But I thought of staying home and rather be left alone only for this day. I just wanted to meditate, and to reach her. Or, perhaps, to forget everything if I could. If only for today.
I can’t help but look back to those years we spent together, especially on special occasions like her birthday. Did I make her happy? Did we have special times together? I admit that I committed my share of some laxity to our relationship. It may be plain absent-mindedness on my part, or may be the lack of means and time. But I always love my wife. I always will. Now I understand what they have always been saying: “You only love the person more when he or she is gone.”
But I have to work in the office today, and the kids have to go to school. And this morning I talked with them and had to explain that their Mom may not be around anymore and we might not be celebrating her birthday as we did before, but we know deep in our heart that we always remember her.

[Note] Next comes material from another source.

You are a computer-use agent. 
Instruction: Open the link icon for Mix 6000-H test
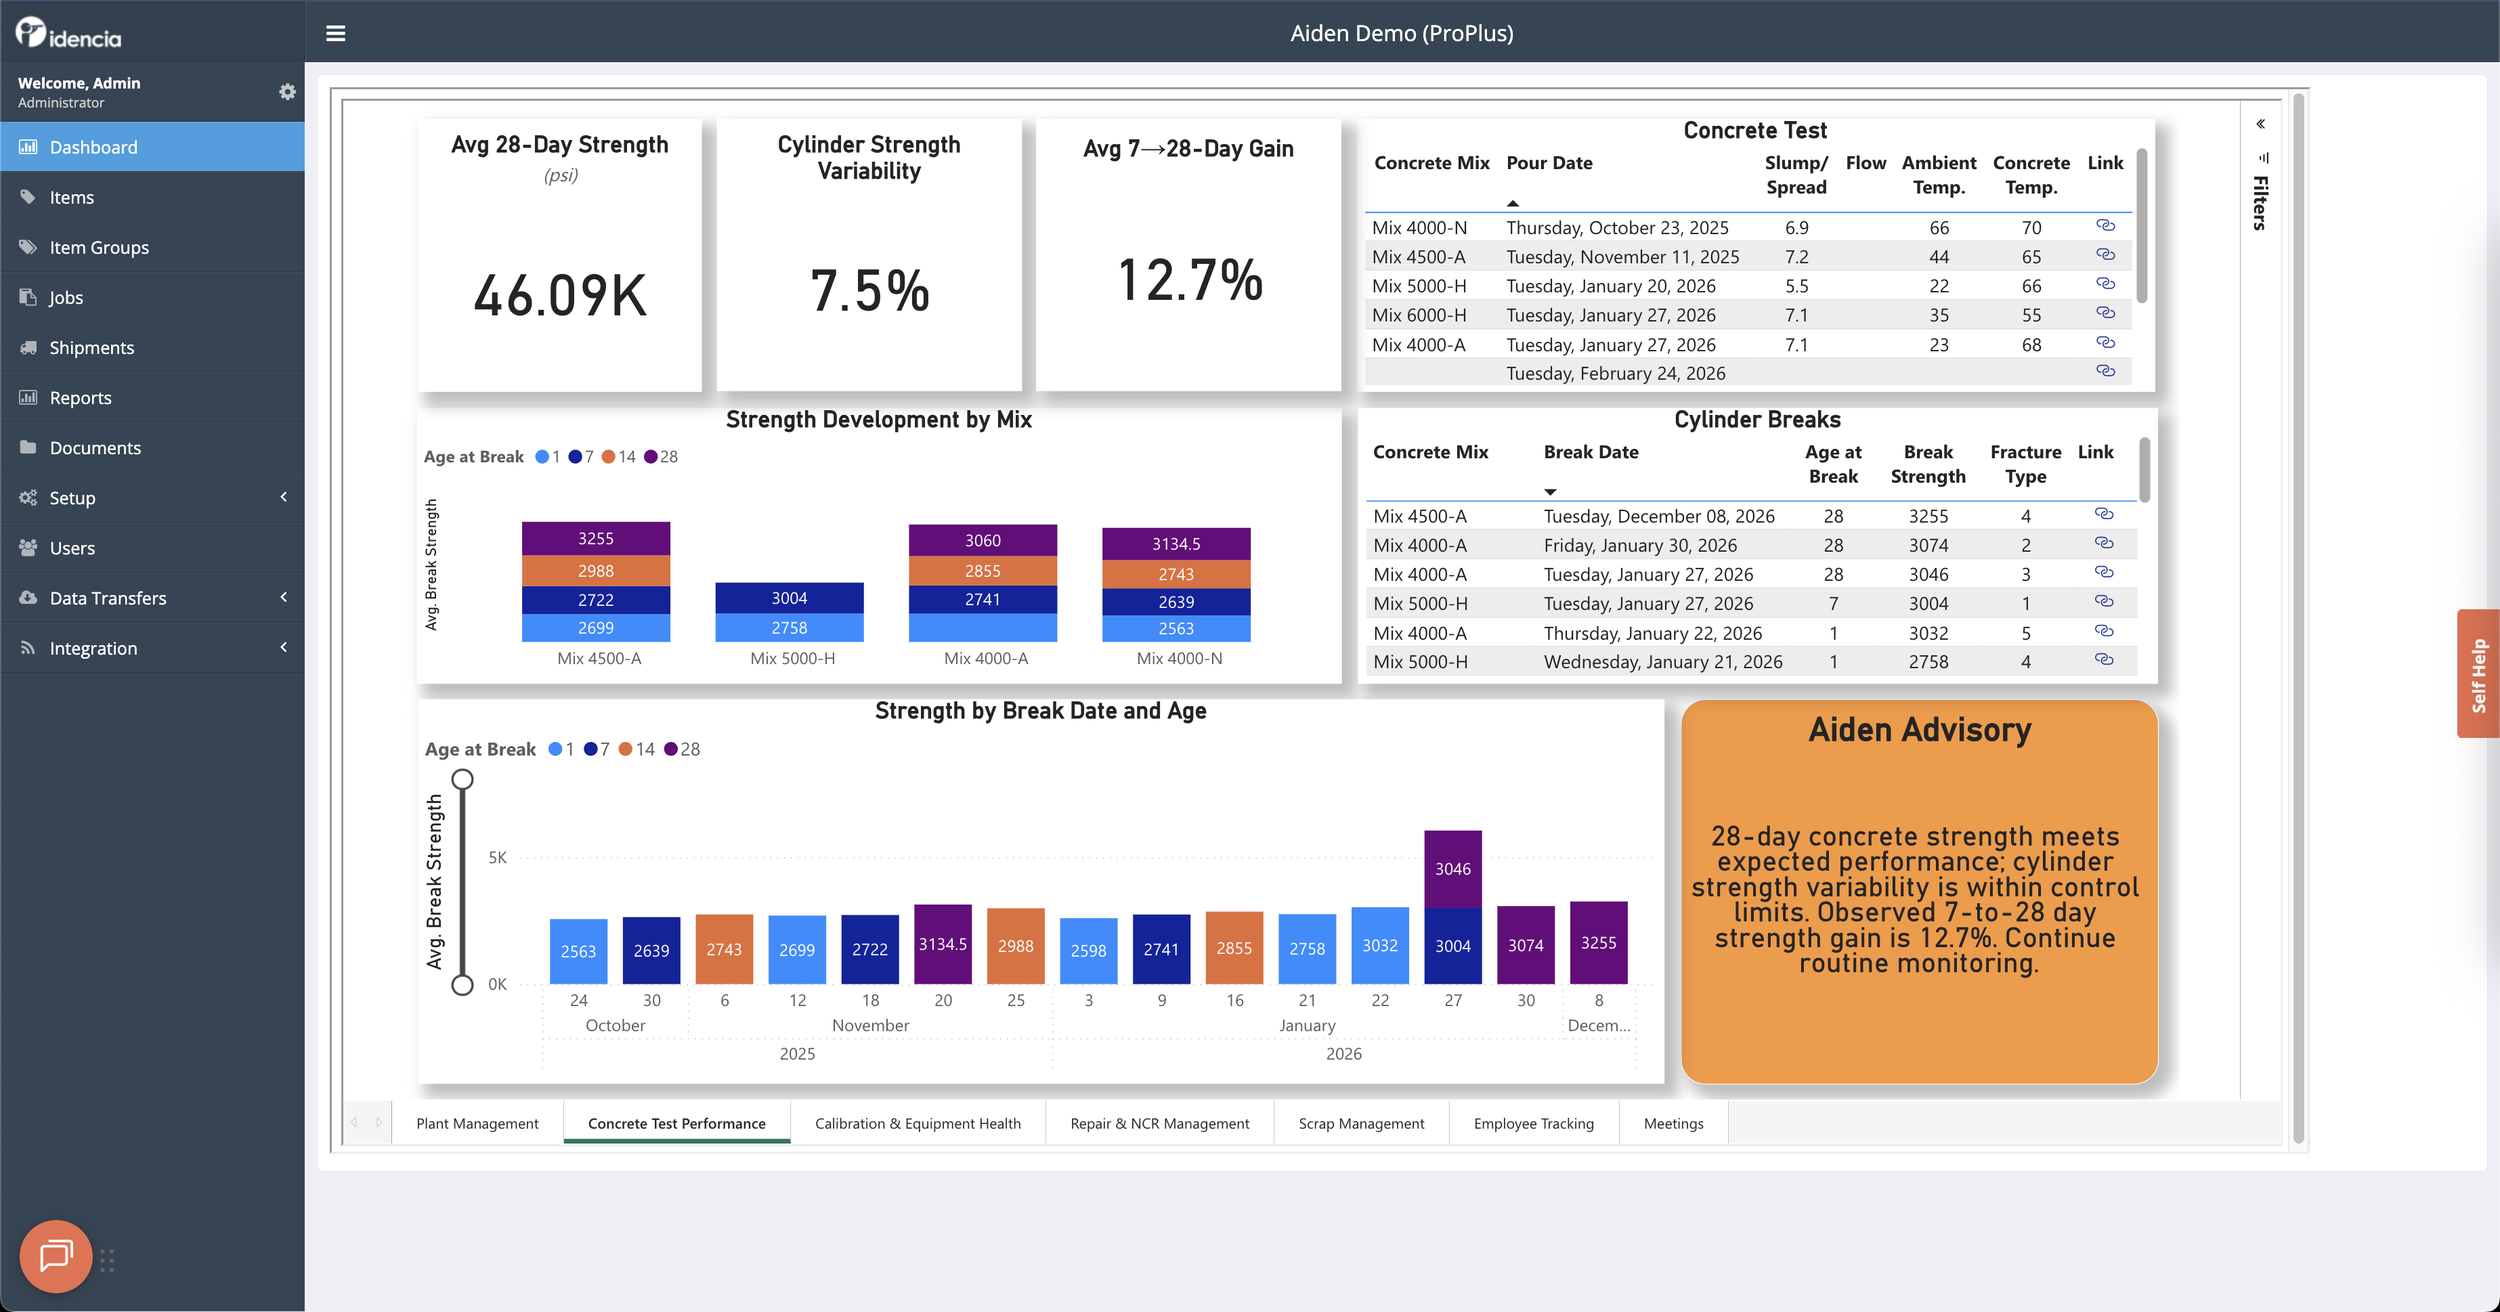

While browsing my file weeks after the burial in August I stumbled upon this letter I wrote for her during her birthday exactly seven years ago. It was purposely unsent because it was part of my journal then. I felt a sharp pang of regret for not giving her the chance to read it. Well, reading it now, it provides me a glimpse or a touching episode of our past together.
November 28, 2004
Dear Rosalie,

I didn’t have the time to go to a department store in EDSA or even in nearby Carriedo Street from my work because days before that, I had been cramming in my review for the entrance exam. And worse, the date of the examination coincides with your birthday today. So please understand why I have to be away from the special lunch you prepared for our visitors from Malate, Ate Tess and Nanay, and my brother Milton who came over from Sampaloc [Manila] to cook my favorite dish dinakdakan. So while you were eating then, I was wracking my rather rusty brain to solve a barrage of difficult questions from the exams, especially problem solving, and abstract and logical reasoning. But I have been thinking that an exam like this coinciding with your special day would, like the proper alignment of the stars, augur a better fortune for both of us.
I’m very sorry if I couldn’t give you a special present for this occasion. I’ll just make up soon, perhaps, this Christmas or on our wedding anniversary on December 30. Happy birthday, sweetheart!
NEYO
My wife didn’t reach her 39th birthday today. Knowing her condition then, I had been saving for a trip out of town, or to a place of her choice, for just the two of us. But it’s too late now. I already had spent the money I saved for our children’s needs. I had also stopped writing for my journal since middle of 2005, and now those loose pages had become part of a memento that could easily bring those fond memories of my life and that of my kids with her.
I passed the LAE, and enrolled at UP in June 2005 but had to transfer to another school after the first semester. I should have stopped after my short and dismal stint in the premier university, but it was my wife who urged me to continue my studies. Now I am into my last semester before I earned my law degree, but it’s very sad that my wife is no longer here to see me receive my diploma next year. But I know she would gladly wait that day, wherever she is right now. And having thought of this, when I say “Happy Birthday, Sweetheart!” I know she would gladly accept that in spite of my shortcomings.